_WHAT TO WORK ON:_ Repeat the lines of the listing from the line with "Task: Click the 叠加 overlay button" up to and including the line with "pos(118,16)".

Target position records
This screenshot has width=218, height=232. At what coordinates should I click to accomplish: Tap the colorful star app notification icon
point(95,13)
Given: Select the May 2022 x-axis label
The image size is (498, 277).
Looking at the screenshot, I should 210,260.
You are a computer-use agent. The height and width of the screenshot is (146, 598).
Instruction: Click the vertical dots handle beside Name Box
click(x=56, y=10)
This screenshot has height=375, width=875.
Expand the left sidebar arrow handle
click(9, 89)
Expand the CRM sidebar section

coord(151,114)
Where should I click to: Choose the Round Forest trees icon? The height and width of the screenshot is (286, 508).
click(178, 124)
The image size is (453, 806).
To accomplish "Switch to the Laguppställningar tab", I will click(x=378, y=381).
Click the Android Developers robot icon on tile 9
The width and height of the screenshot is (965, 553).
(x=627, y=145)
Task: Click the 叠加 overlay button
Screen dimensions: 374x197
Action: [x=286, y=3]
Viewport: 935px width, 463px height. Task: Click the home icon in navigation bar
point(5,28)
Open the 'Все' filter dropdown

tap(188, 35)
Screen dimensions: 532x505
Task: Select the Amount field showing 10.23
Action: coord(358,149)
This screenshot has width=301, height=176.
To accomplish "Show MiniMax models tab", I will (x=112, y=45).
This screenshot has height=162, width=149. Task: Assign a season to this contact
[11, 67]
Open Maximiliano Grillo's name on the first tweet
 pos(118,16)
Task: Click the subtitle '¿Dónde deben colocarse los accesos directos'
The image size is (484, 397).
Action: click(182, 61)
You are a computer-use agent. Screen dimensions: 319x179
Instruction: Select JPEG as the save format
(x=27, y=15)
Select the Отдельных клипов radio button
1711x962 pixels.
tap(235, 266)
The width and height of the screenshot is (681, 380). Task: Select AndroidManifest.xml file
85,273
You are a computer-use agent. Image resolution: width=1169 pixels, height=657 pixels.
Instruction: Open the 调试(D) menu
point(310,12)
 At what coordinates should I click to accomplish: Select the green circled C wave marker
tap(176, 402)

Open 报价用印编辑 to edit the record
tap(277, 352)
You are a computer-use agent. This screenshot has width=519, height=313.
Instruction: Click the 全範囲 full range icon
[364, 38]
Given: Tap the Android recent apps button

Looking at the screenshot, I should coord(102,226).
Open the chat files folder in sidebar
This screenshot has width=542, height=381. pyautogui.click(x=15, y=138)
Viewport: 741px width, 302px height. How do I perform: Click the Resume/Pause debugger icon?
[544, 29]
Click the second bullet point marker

_FINISHED ANSWER:_
Task: Click the 叠加 overlay button
Screen dimensions: 374x197
Action: [x=286, y=3]
Viewport: 935px width, 463px height. Task: Click the home icon in navigation bar
point(5,28)
Open the 'Все' filter dropdown

tap(188, 35)
Screen dimensions: 532x505
Task: Select the Amount field showing 10.23
Action: coord(358,149)
This screenshot has width=301, height=176.
To accomplish "Show MiniMax models tab", I will (x=112, y=45).
This screenshot has height=162, width=149. Task: Assign a season to this contact
[11, 67]
Open Maximiliano Grillo's name on the first tweet
 pos(118,16)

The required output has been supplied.